La trajectoire des #FinancesPubliques a été remise en cause par les annonces intervenues fin avril à l’issue du #GrandDebat, pour un montant de 6,5 Md€. Leur compensation intégrale dès 2020 grâce à des suppressions de niches fiscales et sociales demeure incertaine #RSPFPpic.twitter.com/wkoBX4q3U5
— Cour des comptes (@Courdescomptes) 25 juin 2019
Le Premier ministre Edouard Philippe a récemment assuré que ce geste fiscal serait compensé par trois types de mesures d'économies : la suppression d'organismes publics jugés inutiles, l'allongement du temps de travail et la réduction de certaines niches fiscales sur les entreprises.
«Mais compte tenu de l'ampleur des mesures annoncées, il paraît peu probable que cette compensation puisse être intégrale sur l'exercice 2020», avance la Cour, qui évoque un dérapage budgétaire pouvant aller de 0,1 à 0,3 point l'an prochain, selon l'importance des économies retenues.
«La poursuite annoncée du mouvement de baisse des prélèvements obligatoires ne saurait se traduire, compte tenu du niveau élevé tant de la dette que des déficits, par un relâchement des objectifs» de réduction de la dette, met en garde l'institution présidée par Didier Migaud. «Elle doit s'accompagner de l'effort en dépenses indispensable pour permettre à la France de garder la pleine maîtrise de ses choix budgétaires», a ajouté la Cour des comptes.

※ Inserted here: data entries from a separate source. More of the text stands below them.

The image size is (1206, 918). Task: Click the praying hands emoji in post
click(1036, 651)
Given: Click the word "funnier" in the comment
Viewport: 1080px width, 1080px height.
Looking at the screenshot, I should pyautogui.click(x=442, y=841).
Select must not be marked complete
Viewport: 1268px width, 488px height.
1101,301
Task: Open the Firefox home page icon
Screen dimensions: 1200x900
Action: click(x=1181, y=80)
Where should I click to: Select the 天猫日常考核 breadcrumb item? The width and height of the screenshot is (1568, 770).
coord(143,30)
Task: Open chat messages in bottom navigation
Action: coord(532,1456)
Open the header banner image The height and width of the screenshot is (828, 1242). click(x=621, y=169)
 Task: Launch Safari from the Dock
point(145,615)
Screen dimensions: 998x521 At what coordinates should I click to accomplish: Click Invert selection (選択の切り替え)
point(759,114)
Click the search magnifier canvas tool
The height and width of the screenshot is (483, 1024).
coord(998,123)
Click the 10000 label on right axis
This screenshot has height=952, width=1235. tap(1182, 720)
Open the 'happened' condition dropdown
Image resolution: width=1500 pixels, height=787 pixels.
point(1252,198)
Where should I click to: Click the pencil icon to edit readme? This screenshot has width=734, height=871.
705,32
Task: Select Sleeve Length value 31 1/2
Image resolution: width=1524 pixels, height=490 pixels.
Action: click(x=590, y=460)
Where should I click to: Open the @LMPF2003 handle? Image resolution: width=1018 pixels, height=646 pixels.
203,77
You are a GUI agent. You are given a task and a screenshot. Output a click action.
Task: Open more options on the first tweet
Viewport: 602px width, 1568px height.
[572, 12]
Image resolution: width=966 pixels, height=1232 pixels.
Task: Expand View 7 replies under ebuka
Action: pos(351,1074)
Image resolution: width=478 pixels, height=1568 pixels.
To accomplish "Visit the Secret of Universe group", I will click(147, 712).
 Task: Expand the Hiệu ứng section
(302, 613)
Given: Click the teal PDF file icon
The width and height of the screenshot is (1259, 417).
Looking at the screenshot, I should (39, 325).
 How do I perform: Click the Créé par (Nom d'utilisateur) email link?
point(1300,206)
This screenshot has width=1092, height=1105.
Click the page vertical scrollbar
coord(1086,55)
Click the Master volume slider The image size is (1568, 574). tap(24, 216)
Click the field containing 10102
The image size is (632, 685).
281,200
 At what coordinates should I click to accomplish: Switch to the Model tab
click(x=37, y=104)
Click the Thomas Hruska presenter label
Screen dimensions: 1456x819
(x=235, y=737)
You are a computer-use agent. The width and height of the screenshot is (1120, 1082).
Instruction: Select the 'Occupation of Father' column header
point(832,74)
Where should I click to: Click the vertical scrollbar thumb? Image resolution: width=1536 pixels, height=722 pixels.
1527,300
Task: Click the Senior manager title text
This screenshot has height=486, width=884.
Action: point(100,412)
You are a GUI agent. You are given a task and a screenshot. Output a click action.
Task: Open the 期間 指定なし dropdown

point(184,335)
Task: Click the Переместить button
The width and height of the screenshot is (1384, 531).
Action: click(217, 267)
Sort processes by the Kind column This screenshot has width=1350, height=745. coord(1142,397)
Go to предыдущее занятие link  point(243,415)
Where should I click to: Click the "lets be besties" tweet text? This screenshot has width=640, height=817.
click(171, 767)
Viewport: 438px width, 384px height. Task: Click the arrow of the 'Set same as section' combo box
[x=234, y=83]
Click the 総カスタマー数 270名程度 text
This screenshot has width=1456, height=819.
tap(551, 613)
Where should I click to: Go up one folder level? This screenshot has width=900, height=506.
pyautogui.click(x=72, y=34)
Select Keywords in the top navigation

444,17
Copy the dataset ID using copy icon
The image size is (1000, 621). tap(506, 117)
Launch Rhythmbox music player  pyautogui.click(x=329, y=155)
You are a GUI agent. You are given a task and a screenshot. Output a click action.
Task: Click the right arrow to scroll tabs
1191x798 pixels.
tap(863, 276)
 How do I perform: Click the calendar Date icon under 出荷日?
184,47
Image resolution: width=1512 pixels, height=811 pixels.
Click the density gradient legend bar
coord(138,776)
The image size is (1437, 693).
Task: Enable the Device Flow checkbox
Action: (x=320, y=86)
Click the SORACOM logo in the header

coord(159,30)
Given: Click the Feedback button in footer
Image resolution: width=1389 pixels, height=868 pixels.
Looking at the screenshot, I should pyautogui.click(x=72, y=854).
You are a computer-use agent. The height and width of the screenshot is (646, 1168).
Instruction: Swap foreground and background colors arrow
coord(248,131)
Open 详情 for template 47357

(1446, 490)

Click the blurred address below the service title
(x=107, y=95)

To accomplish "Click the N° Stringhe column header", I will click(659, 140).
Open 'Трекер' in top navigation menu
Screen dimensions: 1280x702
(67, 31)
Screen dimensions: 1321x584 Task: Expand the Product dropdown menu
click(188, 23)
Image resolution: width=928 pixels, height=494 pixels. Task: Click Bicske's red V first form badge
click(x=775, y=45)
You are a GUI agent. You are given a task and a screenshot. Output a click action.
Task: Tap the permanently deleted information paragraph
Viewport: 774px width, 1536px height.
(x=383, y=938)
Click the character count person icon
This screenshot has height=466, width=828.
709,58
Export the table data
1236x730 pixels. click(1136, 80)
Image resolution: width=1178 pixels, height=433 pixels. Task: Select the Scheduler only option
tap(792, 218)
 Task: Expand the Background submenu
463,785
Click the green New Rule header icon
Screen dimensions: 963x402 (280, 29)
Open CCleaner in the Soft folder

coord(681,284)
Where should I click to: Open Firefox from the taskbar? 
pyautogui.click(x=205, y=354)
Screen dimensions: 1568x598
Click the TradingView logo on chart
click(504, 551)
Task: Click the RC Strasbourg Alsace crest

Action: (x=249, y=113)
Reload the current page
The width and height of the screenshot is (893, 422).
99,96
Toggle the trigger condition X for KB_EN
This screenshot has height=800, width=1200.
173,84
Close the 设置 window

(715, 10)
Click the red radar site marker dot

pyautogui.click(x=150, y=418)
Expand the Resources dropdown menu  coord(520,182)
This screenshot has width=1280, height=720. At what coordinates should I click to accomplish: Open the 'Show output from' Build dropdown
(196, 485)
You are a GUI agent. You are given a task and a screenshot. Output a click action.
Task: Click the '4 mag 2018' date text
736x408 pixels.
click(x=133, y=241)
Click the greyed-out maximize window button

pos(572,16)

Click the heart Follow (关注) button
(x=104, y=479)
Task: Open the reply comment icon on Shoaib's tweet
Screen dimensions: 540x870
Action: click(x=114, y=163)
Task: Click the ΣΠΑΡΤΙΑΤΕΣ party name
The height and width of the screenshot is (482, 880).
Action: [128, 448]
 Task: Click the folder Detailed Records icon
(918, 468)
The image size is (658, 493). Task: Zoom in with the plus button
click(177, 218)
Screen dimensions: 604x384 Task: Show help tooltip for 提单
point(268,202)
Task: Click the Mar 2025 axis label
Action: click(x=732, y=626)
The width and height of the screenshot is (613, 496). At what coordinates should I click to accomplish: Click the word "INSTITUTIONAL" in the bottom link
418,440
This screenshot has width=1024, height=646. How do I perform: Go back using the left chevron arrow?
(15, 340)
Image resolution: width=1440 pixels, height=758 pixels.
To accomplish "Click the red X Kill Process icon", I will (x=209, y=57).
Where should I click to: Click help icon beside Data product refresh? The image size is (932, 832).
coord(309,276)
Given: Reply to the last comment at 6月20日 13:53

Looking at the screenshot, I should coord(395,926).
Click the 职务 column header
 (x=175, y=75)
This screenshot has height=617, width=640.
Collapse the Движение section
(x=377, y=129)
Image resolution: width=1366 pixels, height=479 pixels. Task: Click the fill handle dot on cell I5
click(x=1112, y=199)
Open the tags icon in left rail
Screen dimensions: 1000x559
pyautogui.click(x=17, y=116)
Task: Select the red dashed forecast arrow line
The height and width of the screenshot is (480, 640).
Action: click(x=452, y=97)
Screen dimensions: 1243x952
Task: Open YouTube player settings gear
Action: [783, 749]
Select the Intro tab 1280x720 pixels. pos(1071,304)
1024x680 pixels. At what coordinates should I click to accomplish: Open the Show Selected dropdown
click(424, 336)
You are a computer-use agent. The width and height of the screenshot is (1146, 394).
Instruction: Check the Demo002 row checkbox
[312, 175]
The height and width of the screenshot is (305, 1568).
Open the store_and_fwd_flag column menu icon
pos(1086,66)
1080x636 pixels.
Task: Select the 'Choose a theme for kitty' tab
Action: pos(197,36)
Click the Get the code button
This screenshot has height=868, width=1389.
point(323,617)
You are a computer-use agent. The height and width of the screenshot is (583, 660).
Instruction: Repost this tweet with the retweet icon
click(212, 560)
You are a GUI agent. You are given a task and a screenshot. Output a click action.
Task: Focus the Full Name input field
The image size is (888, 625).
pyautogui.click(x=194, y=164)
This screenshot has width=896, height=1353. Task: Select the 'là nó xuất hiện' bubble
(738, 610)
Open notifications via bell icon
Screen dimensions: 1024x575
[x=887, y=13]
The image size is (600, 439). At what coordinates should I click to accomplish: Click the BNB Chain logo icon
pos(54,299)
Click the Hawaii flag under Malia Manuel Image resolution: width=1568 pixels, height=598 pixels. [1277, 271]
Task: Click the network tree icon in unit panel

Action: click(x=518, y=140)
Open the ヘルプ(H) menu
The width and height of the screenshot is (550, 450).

La trajectoire formulée dans le programme de stabilité d’avril 2019 est moins ambitieuse que celle qui figurait dans la loi de programmation des #FinancesPubliques pour 2018-2022. Les ambitions de réduction du déficit ont été fortement revues à la baisse #RSPFP#LPFPpic.twitter.com/XSusSxYkia
— Cour des comptes (@Courdescomptes) 25 juin 2019
Selon le ministère de l’Économie et des Finances, le déficit public devrait ainsi atteindre 3,1% du produit intérieur brut (PIB) cette année, puis 2% du PIB en 2020, 1,6% en 2021 et 1,2% en 2022, alors que le gouvernement prévoyait à l'origine un quasi retour à l'équilibre budgétaire pour la fin du quinquennat. La dette publique, quant à elle, devrait passer de 98,4% en 2018 à 96,8% en 2022, après un pic à 98,9% cette année. Sur l'ensemble du quinquennat, la baisse atteindrait 1,6 point de PIB, alors que l'exécutif promettait initialement un recul de cinq points de PIB.
Pour la Cour des comptes, ces objectifs sont insuffisants et sont «affectés par de nombreux risques».